Examples

This page collects the detailed recipes: configuring a run with VortexConfig, writing a programmable per-sequence budget, targeting MLA models, and serving over HTTP. If you haven’t yet, start with the Quick Start.

Anatomy of a flow

Every flow is a vFlow with three methods, written entirely from vortex_torch.indexer.* / vortex_torch.cache.* ops (no native torch):

Method

Runs

Job

create_cache

once at setup

Declare auxiliary per-page state (e.g. centroids). "k"/"v" are auto-provided — don’t declare them.

forward_cache

once per finished page

Reduce keys/values into that state (cross-block reductions belong on the indexer side).

forward_indexer

every decode step

Score cached pages from the query and emit the selected pages. Must end in topK(...) or approxTopK(tolerate_ratio=...)(...).

See vortex_torch.indexer and vortex_torch.cache for the full op set, and vortex_torch.flow.algorithms for ready-made flows (block-sparse, Quest-style envelopes, LServe sub-block centroids, …).

What is VortexConfig?

VortexConfig (vortex_torch.engine.sgl.config) is a single dataclass that holds every Vortex hyper-parameter in one place, instead of ~18 loose vortex_* arguments scattered across SGLang’s ServerArgs. Its presence on the engine is also the on/off switch: pass a VortexConfig and sparsity is enabled; leave it out and the model runs ordinary dense attention.

from vortex_torch.engine.sgl.config import VortexConfig

cfg = VortexConfig(
    module_name="custom_sparse_attention",
    topk_val=30,
    layers_skip=[0],
)
llm = sgl.Engine(model_path="Qwen/Qwen3-0.6B", attention_backend="flashinfer",
                 disable_overlap_schedule=True, vortex=cfg)

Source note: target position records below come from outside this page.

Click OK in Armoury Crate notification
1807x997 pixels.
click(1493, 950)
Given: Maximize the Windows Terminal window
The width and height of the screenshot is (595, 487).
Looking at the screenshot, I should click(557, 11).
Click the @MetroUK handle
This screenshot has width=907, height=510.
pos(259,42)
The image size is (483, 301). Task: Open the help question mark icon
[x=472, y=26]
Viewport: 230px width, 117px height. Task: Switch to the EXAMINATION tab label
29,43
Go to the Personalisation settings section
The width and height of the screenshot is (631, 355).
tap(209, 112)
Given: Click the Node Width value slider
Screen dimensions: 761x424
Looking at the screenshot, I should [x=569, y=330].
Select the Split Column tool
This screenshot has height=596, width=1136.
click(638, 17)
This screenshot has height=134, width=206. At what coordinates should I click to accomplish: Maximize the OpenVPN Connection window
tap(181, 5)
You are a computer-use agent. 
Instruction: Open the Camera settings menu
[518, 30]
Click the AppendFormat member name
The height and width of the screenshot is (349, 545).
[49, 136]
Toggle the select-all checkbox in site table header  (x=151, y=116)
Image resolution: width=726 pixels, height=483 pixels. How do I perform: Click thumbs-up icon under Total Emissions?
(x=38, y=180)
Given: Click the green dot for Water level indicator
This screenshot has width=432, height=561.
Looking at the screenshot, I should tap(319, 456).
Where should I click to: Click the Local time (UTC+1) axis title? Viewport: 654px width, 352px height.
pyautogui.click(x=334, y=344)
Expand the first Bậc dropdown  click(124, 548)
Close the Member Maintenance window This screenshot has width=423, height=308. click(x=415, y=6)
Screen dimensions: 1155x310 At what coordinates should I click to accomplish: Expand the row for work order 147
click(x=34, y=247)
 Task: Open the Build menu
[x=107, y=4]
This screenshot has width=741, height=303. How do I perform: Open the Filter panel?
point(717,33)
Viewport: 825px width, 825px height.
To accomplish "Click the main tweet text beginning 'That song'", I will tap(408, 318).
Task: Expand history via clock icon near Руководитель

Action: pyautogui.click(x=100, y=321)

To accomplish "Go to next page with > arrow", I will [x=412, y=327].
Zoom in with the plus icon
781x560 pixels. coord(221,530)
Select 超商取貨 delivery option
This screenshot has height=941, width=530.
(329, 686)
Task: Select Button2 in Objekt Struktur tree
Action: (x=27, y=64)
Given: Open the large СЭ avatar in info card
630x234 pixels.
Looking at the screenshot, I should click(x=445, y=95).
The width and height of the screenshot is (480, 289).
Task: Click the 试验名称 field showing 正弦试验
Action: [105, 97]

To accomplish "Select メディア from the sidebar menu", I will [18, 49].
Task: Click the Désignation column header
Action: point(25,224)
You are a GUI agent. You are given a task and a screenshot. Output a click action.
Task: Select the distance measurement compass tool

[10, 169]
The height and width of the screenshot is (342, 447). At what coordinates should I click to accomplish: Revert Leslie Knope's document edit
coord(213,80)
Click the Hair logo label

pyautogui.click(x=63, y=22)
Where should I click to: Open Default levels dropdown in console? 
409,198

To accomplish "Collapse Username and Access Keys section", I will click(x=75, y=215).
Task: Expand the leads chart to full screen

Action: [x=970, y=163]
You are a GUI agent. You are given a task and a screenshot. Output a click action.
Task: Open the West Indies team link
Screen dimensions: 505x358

Every field, with what it controls and an example value:

Field

Explanation

Example

module_path

Path to your flow’s .py file. None → search vortex_torch.flow.algorithms.

"submissions/custom.py"

module_name

The @register(...) name of the vFlow to load. Must match exactly.

"custom_sparse_attention"

topk_val

Static page budget — fixed minimum pages each sequence keeps. The core accuracy↔throughput knob.

30

topk_ratio

Dynamic page budget — a fraction of the sequence’s pages; engine keeps max(static floor, topk_ratio × pages). 0.0 disables it.

0.0625

max_topk_val

Upper bound on the selected-page count, used to size/pick the top-k kernel. None → derived from max_seq_lens.

256

layers_skip

Layer indices that bypass sparse attention and run dense. None → all sparse.

[0, 4, 8, 12]

block_reserved_bos

Pages at the start always selected (attention sink). Int ≥ 1.

1

block_reserved_eos

Pages at the end (most recent) always selected. Int ≥ 1.

1

max_seq_lens

Maximum sequence length to plan buffers for. -1 → model default.

8192

block_size

Vortex page size (unit of sparsity). Power of 2; defaults to SGLang’s page_size.

16

workload_chunk_size

Planner granularity — blocks grouped into one indexer workload. Power of 2.

32

dtype

dtype for intermediate indexer tensors.

"bfloat16"

compilation_cache_dir

Directory for the JIT kernel cache. None → next to the compiler module.

"~/.vortex_compilation_cache"

schedule_policy

A CUDA C++ snippet computing each sequence’s page budget (see below). None → default formula.

None

attention_backend

Sparse-attention kernel family: "flashinfer" (default) or "trtllm".

"flashinfer"

impl_backend

Indexer op implementation backend: "triton" (default) or "cuda".

"triton"

use_tensor_core

Tensor-core (bf16 tl.dot) codegen in the Triton kernel. Triton-only.

False

Tip

Budget recap: pages attended per sequence ≈ min(num_pages, max(topk_val + bos + eos, topk_ratio × num_pages)). topk_val dominates short sequences, topk_ratio long ones.

The legacy flat form — sgl.Engine(enable_vortex_sparsity=True, vortex_topk_val=30, vortex_module_name=..., ...) — still works (the adapter folds those vortex_* kwargs into a VortexConfig), but the explicit object is clearer and self-documenting.

Programmable budget — the schedule_policy

Instead of a fixed formula, the per-sequence page budget can be computed by a CUDA C++ snippet you provide. Vortex injects it as the body of a __device__ function, JIT-compiles it into the decode planner (cached by content hash), and runs it for every sequence on every backend. The default body is the standard budget formula:

// default schedule_policy — returns the number of pages to attend to.
const int static_kv_budget  = topk_val + block_reserved_bos + block_reserved_eos;
const int dynamic_kv_budget = int(cached_block_len * topk_ratio);
return max(static_kv_budget, dynamic_kv_budget);

The snippet must return an int. In scope: cached_block_len (the sequence’s length in pages), topk_val, topk_ratio, block_reserved_bos, block_reserved_eos. Because it’s real device code, you can express budgets the scalar knobs can’t — e.g. a length-adaptive budget that grows slowly and caps:

vortex=VortexConfig(
    module_name="custom_sparse_attention",
    topk_val=32,
    schedule_policy=r"""
        // base budget + 1 extra page per 64 cached pages, capped at 256
        const int base  = topk_val + block_reserved_bos + block_reserved_eos;
        const int extra = cached_block_len / 64;
        return min(base + extra, 256);
    """,
)

The planner is JIT-compiled once per distinct snippet, so there’s no per-step overhead.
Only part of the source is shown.